When the series was revived in 2017, the events of the season finale – in which Grace gives birth to Leo's child and drifts apart from Will – are retconned as one of Karen's drug and alcohol-induced hallucinations. In this continuity, Grace has recently divorced Leo, has never had children, and has moved back in with Will while she recovers from the divorce. When Leo reappears sometime later, it is revealed that the marriage ended because Grace did not trust Leo not to cheat on her again, and because she was closer to Will than to her own husband. Despite the couple trying months of therapy and taking up golf together, they could not make it work and Grace, unable to forgive Leo, turned to Will for comfort.

In season 10, Grace enters a serious relationship with Noah Boarder (David Schwimmer), after several tense meetings where he tries to sabotage her campaign for interior design president. Their romance slowly blossoms, Grace gets to know Noah's daughter, and he eventually asks her to move in with him. In the season finale, when Noah is unable to come to Jack's wedding, Grace is not happy after overhearing Will say she can do much better than him and begins to wonder where their relationship is going. After meeting Marcus (Reid Scott), a fellow traveler who plans on traveling the world indefinitely in an effort to find himself, Grace decides to leave the country with him to find true happiness.

In the season 11 premiere, Grace returns to New York from her whirlwind European adventure, during which she had sex with Marcus. During a doctor's appointment, Grace is startled to find that she is pregnant. When Marcus reappears in the next episode, Grace tells him that she is pregnant with his child, only for Marcus to tell her that he had a vasectomy. Karen then gathers three other men that Grace had sex with during her European adventure in an effort to find out who her baby's father is via a DNA test. Marcus shows up, admits to Grace that he lied about getting a vasectomy, and promises that he will sacrifice his dreams and do everything he can to raise her baby with her. Grace then decides she does not want to know the identity of the father for the time being – all she wants to do is raise the baby, either alone or with someone who loves her.
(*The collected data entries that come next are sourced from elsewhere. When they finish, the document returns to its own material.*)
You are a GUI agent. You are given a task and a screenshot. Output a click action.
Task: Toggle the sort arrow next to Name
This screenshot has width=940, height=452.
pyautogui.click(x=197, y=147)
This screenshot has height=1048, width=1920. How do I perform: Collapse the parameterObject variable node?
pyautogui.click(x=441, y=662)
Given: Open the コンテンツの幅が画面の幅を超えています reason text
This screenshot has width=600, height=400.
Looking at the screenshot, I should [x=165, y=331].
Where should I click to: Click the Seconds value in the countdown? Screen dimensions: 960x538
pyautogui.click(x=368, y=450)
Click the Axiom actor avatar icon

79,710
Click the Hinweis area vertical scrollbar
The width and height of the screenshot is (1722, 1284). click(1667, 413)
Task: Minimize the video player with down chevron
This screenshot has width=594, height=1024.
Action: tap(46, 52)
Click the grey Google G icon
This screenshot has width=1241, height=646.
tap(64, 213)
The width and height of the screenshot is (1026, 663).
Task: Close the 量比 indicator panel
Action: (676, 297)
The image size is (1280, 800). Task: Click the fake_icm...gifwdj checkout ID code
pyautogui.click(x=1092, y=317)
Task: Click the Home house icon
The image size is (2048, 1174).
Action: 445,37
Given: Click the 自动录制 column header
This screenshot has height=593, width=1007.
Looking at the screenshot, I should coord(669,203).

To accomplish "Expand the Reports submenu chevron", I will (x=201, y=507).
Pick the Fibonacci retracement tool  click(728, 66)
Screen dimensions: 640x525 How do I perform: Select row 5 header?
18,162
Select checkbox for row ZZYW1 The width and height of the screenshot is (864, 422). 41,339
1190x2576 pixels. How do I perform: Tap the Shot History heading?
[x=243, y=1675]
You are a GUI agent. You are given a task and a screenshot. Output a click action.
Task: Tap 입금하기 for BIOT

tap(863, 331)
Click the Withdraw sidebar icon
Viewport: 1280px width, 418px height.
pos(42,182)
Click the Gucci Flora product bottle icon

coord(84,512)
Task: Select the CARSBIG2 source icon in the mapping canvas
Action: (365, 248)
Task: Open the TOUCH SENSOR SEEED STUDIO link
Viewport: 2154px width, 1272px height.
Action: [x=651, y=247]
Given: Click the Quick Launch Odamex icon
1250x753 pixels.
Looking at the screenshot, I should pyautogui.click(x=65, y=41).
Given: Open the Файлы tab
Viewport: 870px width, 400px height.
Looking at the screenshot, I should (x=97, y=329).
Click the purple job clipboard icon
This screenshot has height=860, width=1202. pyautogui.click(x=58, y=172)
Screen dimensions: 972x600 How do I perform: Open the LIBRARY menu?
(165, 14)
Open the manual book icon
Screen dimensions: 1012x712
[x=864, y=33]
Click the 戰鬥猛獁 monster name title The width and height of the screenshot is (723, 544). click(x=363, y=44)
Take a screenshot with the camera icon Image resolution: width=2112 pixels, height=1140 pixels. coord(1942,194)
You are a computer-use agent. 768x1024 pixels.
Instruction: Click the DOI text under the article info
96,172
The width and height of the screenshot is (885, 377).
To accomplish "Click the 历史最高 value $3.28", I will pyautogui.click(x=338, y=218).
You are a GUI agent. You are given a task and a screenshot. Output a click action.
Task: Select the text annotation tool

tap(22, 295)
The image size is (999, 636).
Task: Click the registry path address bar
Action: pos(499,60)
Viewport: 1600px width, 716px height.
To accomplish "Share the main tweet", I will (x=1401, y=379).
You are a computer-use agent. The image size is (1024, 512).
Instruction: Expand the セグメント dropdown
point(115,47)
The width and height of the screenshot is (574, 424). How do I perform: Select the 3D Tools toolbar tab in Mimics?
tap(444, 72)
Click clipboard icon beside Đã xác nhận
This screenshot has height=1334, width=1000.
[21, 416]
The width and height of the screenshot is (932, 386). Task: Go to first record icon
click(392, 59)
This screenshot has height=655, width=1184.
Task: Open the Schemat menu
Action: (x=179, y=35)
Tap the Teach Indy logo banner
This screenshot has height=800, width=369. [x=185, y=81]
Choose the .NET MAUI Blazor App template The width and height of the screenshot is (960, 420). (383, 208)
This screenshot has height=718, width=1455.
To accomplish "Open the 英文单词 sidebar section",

Grace has a reputation for "turning" men gay. Several of her boyfriends – such as Will himself, and her second-season boyfriend Josh (Corey Parker) – have turned out to be gay, and she has a recurring fear that this will happen again. In one episode, she enters a room to find her boyfriend Nathan (Woody Harrelson) passed out on a bed with Jack and Will, and moans, "Oh, no, I turned another one." In season 8, she takes this to a new level when she briefly marries James Hanson (Taye Diggs), Will's Canadian boyfriend, in search of a green card. They annul the marriage a few days later, after Will and James break up.

==Reception==
For her performance as Grace Adler, Messing received 5 nominations for the Primetime Emmy Award for Outstanding Lead Actress in a Comedy Series, winning once in 2003.